Vai passar, sempre passa.
Eu pensei que seria mais fácil esquecer. A ideia da sua partida já era advertida e certa, mas eu deixei pra pensar nisso só quando esse futuro chegasse. Como me ensinou “deixe para pensar no problema quando for necessário” - assim foi.
Estou pensando nisso agora, o momento chegou. Não estou só pensando, estou sentindo.
Parece que algo me sufoca por dentro, me puxa o ar a mais e eu não consigo respirar direito. Cada vez que uma lágrima cai do meu rosto, tenho a certeza que assim como a areia molhada monta o castelo, ela fará parte da construção de um terreno mais forte.
Foram oito meses que pareceram anos. Não me surpreenderia se descobrisse que em outras vidas te conheci. Nossa ligação se aprofundava a cada instante que eu me permitia abrir minha mente para o infinito que é você. Não entendo como cabe tanto em um só ser. O seu jeito de ser universo me virou do avesso, e foi quando eu descobri que embaixo do pano que a gravidade habita, existe um mundo inexplorado ansioso para se apresentar.
Eu falei muita coisa, te subestimei. Falei que não ia acontecer isso ou aquilo. Falei que não ia chorar. Mas aquela que falou, não era a mesma de horas depois. Devia ter me dado a liberdade de dizer que o meu eu do futuro decidiria isso, só ela poderia saber o que se passaria ali dentro. Um turbilhão de emoções.

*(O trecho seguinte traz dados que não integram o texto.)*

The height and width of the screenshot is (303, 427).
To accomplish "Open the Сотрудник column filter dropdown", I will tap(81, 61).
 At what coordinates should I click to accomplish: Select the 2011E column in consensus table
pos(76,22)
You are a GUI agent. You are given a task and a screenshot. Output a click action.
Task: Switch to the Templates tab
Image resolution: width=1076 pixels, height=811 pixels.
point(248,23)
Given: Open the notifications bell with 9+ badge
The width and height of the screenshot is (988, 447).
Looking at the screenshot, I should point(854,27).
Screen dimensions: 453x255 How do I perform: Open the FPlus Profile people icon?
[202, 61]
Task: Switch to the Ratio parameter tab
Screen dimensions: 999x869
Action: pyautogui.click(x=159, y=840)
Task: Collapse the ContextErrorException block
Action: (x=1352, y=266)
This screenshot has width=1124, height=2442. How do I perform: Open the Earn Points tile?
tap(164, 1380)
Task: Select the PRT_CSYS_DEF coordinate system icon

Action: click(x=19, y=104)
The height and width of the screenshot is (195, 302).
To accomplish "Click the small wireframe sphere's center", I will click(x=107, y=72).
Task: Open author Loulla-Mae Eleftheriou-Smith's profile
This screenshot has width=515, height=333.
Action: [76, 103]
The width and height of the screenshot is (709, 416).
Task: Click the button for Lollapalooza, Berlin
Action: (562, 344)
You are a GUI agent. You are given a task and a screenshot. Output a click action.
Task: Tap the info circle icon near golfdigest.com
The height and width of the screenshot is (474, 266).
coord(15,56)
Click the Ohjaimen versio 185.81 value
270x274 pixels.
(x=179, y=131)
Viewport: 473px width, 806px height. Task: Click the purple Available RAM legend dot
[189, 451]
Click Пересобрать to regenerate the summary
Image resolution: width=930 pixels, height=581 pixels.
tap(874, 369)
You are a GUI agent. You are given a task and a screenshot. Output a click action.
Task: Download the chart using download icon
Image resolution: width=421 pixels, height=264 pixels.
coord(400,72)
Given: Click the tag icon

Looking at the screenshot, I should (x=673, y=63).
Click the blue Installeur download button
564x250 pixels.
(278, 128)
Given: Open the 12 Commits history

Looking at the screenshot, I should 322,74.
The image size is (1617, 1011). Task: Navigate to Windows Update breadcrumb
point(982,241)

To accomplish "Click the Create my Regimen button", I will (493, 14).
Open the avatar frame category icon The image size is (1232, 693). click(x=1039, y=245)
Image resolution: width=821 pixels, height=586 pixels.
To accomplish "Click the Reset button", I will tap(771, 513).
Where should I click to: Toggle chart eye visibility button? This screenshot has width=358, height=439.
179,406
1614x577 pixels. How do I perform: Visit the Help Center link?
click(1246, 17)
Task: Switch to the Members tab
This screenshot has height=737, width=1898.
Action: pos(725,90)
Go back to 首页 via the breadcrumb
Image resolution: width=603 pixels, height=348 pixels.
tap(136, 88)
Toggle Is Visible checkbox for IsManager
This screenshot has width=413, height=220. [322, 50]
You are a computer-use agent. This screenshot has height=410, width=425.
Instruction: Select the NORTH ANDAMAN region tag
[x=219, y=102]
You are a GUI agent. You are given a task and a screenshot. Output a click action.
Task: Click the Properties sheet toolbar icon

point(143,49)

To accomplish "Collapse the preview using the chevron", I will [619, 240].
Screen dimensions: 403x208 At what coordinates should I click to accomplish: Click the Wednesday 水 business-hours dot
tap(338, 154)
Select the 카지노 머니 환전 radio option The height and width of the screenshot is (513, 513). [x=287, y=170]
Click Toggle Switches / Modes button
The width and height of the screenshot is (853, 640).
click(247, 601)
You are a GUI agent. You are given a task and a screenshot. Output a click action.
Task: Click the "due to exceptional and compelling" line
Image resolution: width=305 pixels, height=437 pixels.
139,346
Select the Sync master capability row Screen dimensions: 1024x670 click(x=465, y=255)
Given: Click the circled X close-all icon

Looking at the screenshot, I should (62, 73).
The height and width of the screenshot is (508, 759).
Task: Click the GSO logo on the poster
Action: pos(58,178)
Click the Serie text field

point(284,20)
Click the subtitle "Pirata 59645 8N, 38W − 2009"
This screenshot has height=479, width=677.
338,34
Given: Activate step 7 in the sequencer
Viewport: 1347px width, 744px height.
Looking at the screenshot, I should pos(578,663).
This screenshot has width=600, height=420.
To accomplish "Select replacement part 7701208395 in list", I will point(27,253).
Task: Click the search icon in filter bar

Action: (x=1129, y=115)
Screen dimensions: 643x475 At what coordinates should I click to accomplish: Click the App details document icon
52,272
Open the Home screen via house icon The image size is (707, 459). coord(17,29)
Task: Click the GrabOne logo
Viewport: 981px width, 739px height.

Como uma pequena poeira que sou no universo, me permito ser ínfima, mas consciente de que sou parte do todo. Somos feitos da mesma matéria, somos formados pelos mesmos componentes. Sou nada, e ao mesmo tempo, sou tudo.
Como parte do todo, me permito ser intensa, mesmo que isso me faça sofrer. Eu tenho esse poder. Como parte do todo, me permito usufruir da força que o meu semelhante, gentilmente, me empresta. Eu conquistei essa permissão. Como parte do todo, consigo mergulhar cada dia mais fundo em mim e descobrir versões que eu mesma desconhecia. Ser parte do todo me permite desfrutar da liberdade de saber que isso tudo é um processo, e no fim, voltaremos para o todo. E o ciclo continua.
Hoje ainda permito que o incômodo da distância saia de dentro de mim, não quero conviver com ele de forma dolorosa. Quero conviver com ele em harmonia, sintonizada em gratidão, em respeito. Terei que esperar, mas sei que estou no caminho para trasmutar esse sentimento.
Daqui uns dias quando conversarmos, quem sabe eu não diga que, finalmente, consegui concluir essa transformação. Deixe para o meu eu do futuro decidir. A minha única certeza é que vai passar, sempre passa.